> _WHAT IS BEING ASKED_: Please edit the items below, changing every "icon" to "button" and leaving all else unchanged. Leave the pictures out of your version.

begin DATA LISTING

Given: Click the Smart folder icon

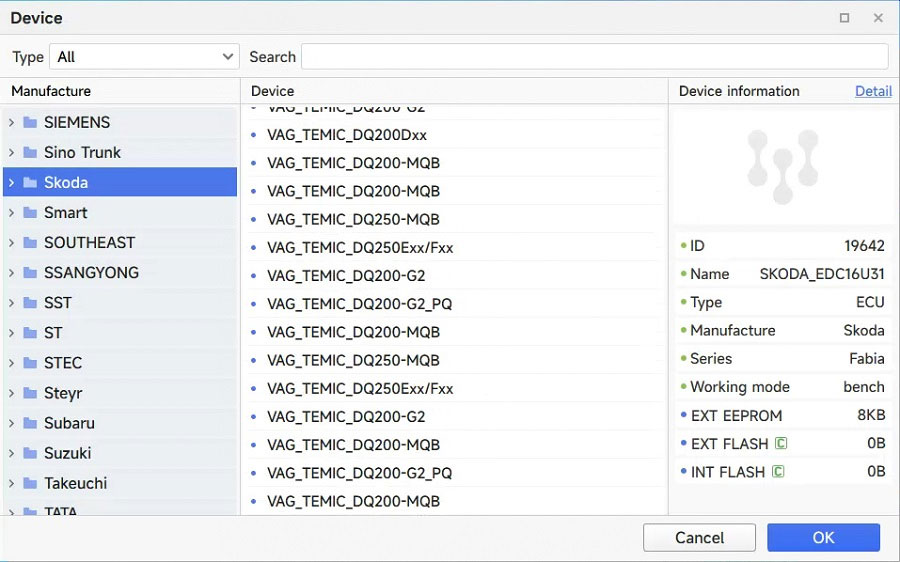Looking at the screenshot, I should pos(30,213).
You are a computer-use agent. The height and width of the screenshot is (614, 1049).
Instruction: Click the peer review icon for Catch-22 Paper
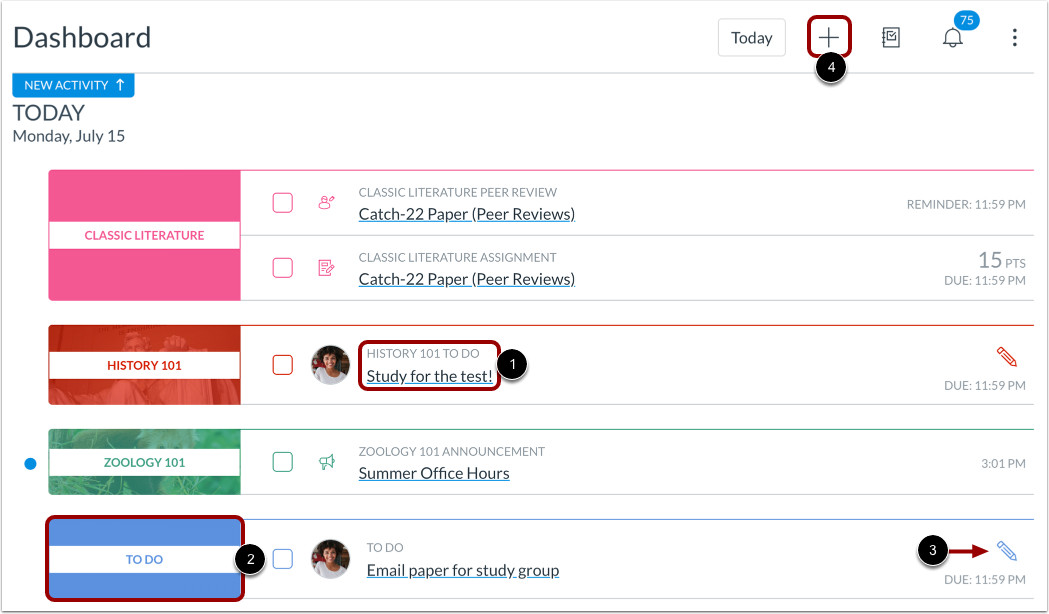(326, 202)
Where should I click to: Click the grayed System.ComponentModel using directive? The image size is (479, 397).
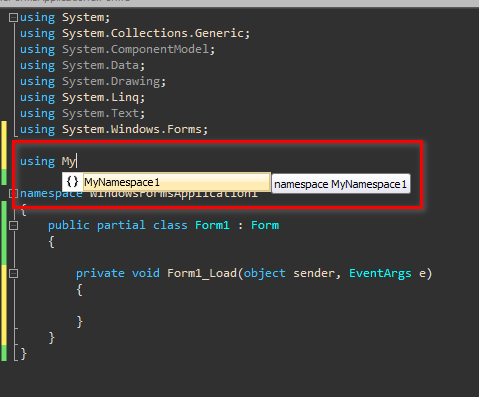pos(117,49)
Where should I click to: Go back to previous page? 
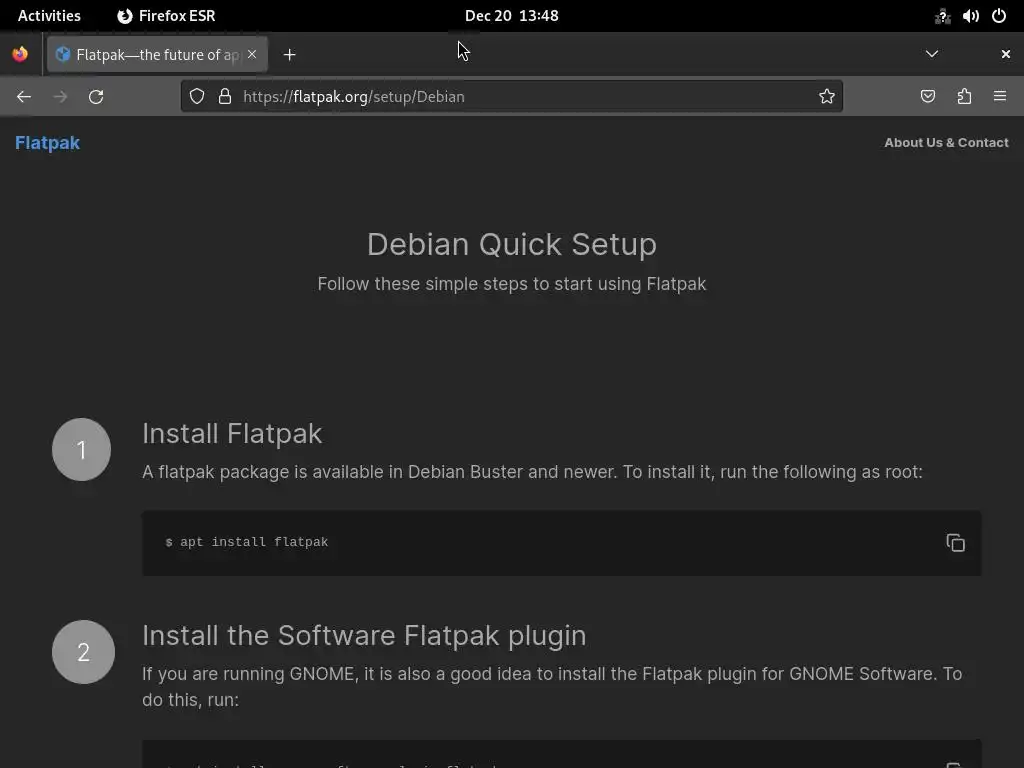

end DATA LISTING

> _ANSWER FOR THIS EXERCISE_:
Given: Click the Smart folder button

Looking at the screenshot, I should pos(30,213).
You are a computer-use agent. The height and width of the screenshot is (614, 1049).
Instruction: Click the peer review button for Catch-22 Paper
(326, 202)
Where should I click to: Click the grayed System.ComponentModel using directive? The image size is (479, 397).
pos(117,49)
Where should I click to: Go back to previous page? 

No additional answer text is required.